Let the linear transformation T on the vector space $V$ over $\mathbb{Q}$ have minimal polynomial $(x^{7} - x^{3})$.
a) What is the largest invariant subspace W of V for which $T (W) = W$?
b) Find a non-constant polynomial $f(x) \in \mathbb{Q} [x] $ for which $f(T)w = w$, for all $w \in W$.
For part (a): If $W$ is any invariant subspace of T, then as an application of Division Algorithm the minimal polynomial of $T|_{W}$ divides $m_{T}$ and using this helps one to show the existence of a polynomial $p(x)$ over $\mathbb{Q}$ such that $p(x)|m_{T}(x) = (x^{7} - x^{3})$ and $W = \ker (p(T))$. Since $p(T)W = 0$, the requirement that $TW = W$ is met when $W = \ker (T - I)$. I guess what is meant by largest refers to dimension. Here, I hope I have found an invariant subspace that works, but is it the largest? I would appreciate a hint.
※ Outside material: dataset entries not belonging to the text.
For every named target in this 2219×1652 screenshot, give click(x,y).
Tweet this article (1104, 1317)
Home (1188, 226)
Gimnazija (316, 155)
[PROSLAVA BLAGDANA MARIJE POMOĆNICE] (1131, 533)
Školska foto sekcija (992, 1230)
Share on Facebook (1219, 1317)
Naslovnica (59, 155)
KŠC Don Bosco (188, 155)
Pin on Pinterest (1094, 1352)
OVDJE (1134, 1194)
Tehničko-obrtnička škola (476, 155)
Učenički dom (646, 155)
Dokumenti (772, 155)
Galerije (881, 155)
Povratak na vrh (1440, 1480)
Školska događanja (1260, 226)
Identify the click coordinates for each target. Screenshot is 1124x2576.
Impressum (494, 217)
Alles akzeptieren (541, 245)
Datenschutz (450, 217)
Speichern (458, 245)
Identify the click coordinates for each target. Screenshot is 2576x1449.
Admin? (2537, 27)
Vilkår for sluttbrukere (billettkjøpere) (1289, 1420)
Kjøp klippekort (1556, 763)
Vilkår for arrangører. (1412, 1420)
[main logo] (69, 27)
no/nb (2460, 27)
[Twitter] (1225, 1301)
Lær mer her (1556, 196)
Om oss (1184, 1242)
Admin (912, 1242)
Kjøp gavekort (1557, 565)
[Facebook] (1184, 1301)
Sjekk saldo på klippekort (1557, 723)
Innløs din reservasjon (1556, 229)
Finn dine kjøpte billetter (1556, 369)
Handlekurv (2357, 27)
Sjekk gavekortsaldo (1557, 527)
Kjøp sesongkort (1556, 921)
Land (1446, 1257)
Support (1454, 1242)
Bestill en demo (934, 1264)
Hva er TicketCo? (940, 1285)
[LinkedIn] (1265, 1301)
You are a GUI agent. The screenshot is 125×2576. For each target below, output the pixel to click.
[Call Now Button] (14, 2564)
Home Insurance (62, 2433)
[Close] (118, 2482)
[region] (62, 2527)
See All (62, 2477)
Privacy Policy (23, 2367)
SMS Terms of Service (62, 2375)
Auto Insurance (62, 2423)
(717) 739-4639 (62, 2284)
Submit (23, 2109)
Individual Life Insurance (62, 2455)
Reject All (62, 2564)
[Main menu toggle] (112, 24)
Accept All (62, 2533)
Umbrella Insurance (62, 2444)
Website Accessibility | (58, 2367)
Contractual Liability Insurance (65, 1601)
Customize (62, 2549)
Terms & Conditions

For part b): The polynomial $f(x) = x - 1$ satisfies the requirement.
Your question (a) is a bit strangely stated, but it actually asks for the largest invariant subspace for which its operator given by restricting $T$ to it is surjective (since $T(W)\subseteq W$ must hold by definition). Given that the minimal polynomial is $X^7-X^3=(X^4-1)X^3$ one can see that $T$ itself (acting on all of$~V$) is not surjective: the image $T^3(V)$ is contained in the kernel of $\def\I{\mathbf I}T^4-\I$, which is not the whole space (because $T^4-\I\neq0$), but if would have to be if $T$ were surjective.
By a small variation of that argument, any (invariant) subspace $W$ such that $T(W)=W$ must be contained in $\ker(T^4-\I)$, namely $\{0\}=(T^4-\I)\circ(T^3(W))=(T^4-\mathbf I)(W)$. But the subspace $W_0=\ker(T^4-\I)$ itself is $T$-stable, and $T|_{W_0}$ is invertible since its $4$-th power is the identity of $W_0$, so $W_0=\ker(T^4-\I)$ must be the answer to the first question.
The second question is quite independent. Your answer $X-1$ is wrong, since if it acted like $\I$, that is if one had $T-\I=\I$, this would mean $T=2\I$ which is incompatible with the given minimal polynomial. Of course the polynomial $1$ does act as $\I$, but a non constant polynomial is asked for. We must add to $1$ some nonzero polynomial that evaluated in $T$ does act as zero. Clearly the given minimal polynomial is such a polynomial; therefore $X^7-X^3+1$ answers the second question (or you could add any nonzero multiple of the minimal polynomial to $1$ for alternative answers).